WHEN I WAS ASKED TO WRITE THIS FOREWORD, I was thrilled and a bit unnerved. The idea has a strange circularity. I am now contributing to the very book that thirty years ago helped form who I have become.
When I was twelve years old, my grandmother, who was an artist and very dear to me, gave me a copy of Robert Beverly Hale’s Drawing Lessons from the Great Masters. I had always loved drawing, but Hale’s book changed everything. I spent the following years poring over the plates and explanations in Hale’s book. I made scrupulous copies of at least a dozen of the drawings, and I applied the fundamental geometric conceptualization to all the drawings I made.
Writing this foreword got me thinking about my drawing life in a fundamental way. In the years since I was a boy and spent so much time with this book, I have made a lot of figure drawings and figure paintings. I went on to study with a few wonderful teachers, was influenced by many gifted colleagues and brilliant students. I pursued skills of naturalistic observational drawing—skills that Hale encourages us to move beyond. Further, I have been exposed to methods and ideas that Hale does not touch on in this book and might not have endorsed. But as I now think about drawing as an artist and a teacher, I return to this book’s deep and powerful principles.
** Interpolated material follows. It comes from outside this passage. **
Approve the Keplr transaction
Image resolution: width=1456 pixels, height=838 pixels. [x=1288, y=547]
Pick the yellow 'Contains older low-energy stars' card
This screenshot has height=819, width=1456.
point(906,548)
What he made so clear to me back then has formed the bedrock under all my subsequent drawing: Know the anatomy deeply and organize it by simple geometrical concepts.
Through the plates and the text, Hale offers a magical glimpse into a lost world, a world he dares you to try to enter. To a dreamy and ambitious young artist, his claim that there is “No one alive today who can draw the figure even as well as the worst artist represented in this book,” reads like a challenge, like the sword in the stone. After reading something like that, how can you not spend your life trying to join that magical confraternity of giants? I know that, like me, many of my artist friends today were inspired by that lofty challenge.
Since the original publication of this book in 1964, a great many changes have overtaken the art world. I am sure Robert Beverly Hale would hardly recognize it now. Some of the developments he might find a bit unsettling, while others he might look upon with amusement and delight. But the development that I most wish he were here to see is the broadening and deepening enthusiasm for figure drawing that he helped to foster with this book. The last thirty years have seen a vigorous revival of the classical drawing tradition Hale cherished. There are new artists and schools popping up all around us. They are dedicating themselves to the deep and serious figure drawing for which Hale argued so eloquently. All around me I am seeing better and better drawing. Someday soon, the passage in Drawing Lessons from the Great Masters about how no one alive can draw as well any master in the book may not ring so true. And if it doesn’t, it will be because of Hale’s vision.